§ **Provided records**
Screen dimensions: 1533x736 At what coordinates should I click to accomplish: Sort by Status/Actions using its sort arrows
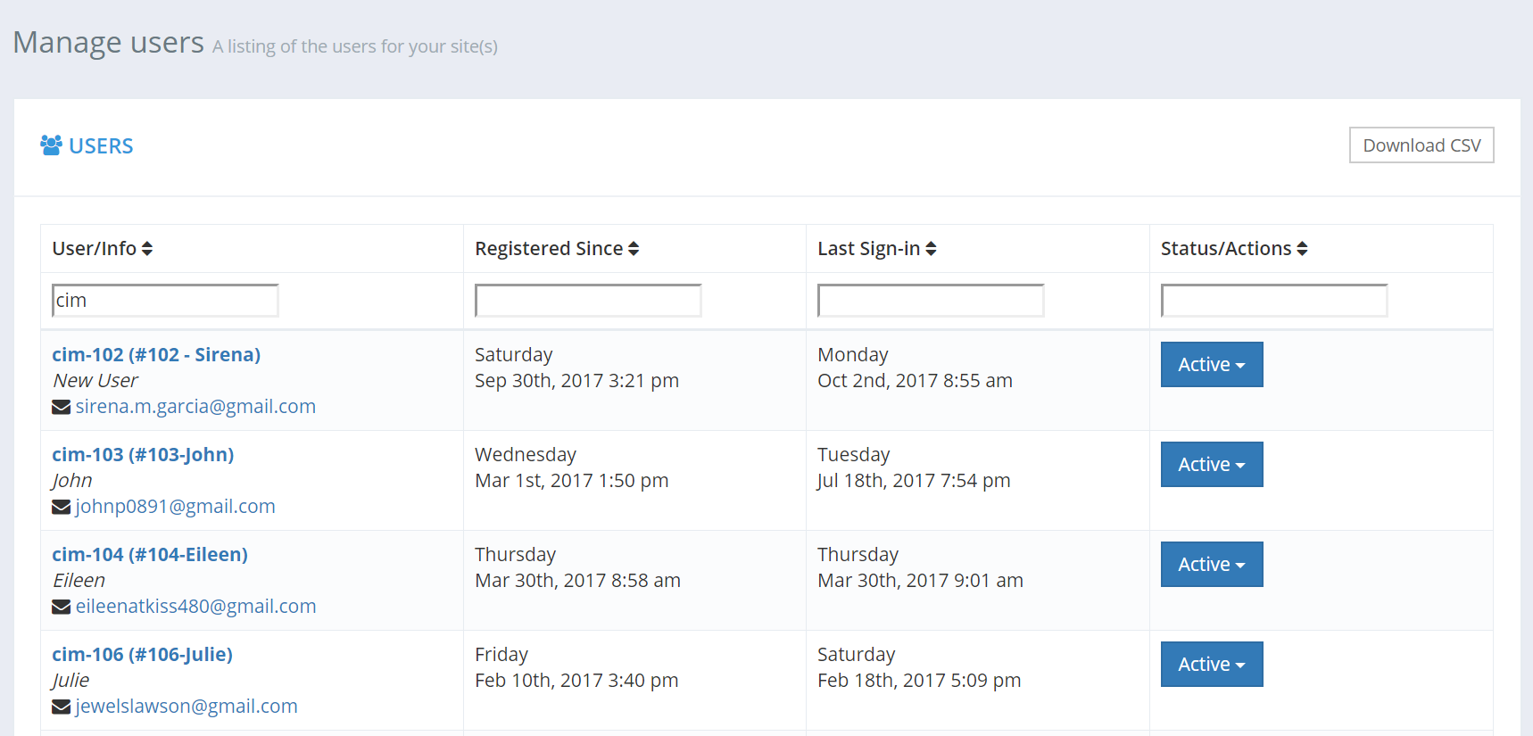1302,249
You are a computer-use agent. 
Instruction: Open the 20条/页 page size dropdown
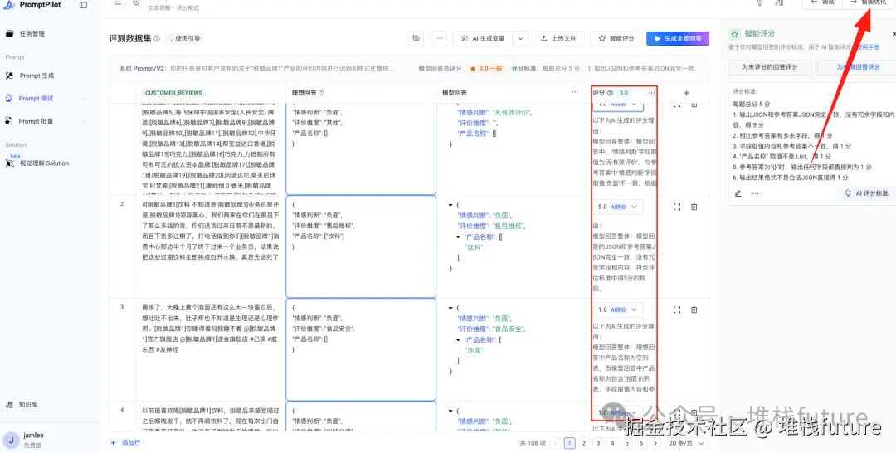tap(687, 443)
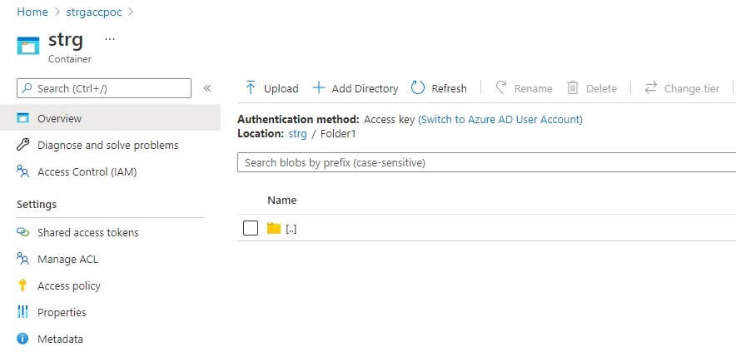736x362 pixels.
Task: Click the Diagnose and solve problems wrench icon
Action: 23,145
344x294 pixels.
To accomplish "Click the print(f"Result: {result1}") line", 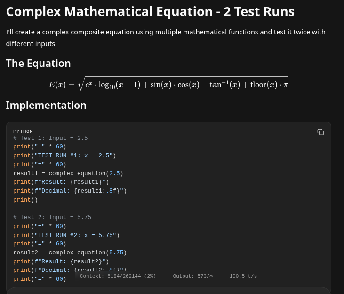I will coord(61,182).
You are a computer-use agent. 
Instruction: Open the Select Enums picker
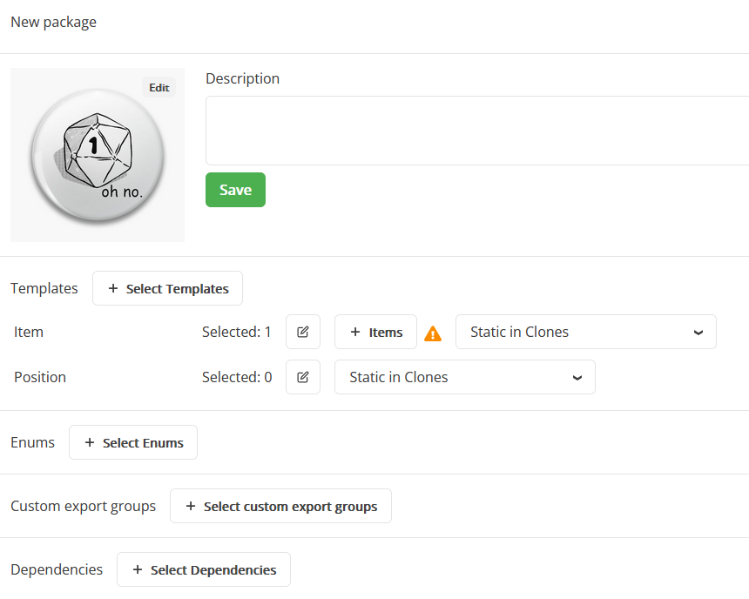click(x=133, y=442)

§ **Task prompt**
Repeat exactly the lines from the start of the entries down to the line with "344x294 pixels.", keeping both ends but none of the pictures.

§ **Exercise output**
Screen dimensions: 1533x736 At what coordinates should I click to accomplish: Sort by Status/Actions using its sort arrows
1302,249
You are a computer-use agent. 
Instruction: Open the 20条/页 page size dropdown
tap(687, 443)
736x362 pixels.
Task: Click the Diagnose and solve problems wrench icon
Action: 23,145
344x294 pixels.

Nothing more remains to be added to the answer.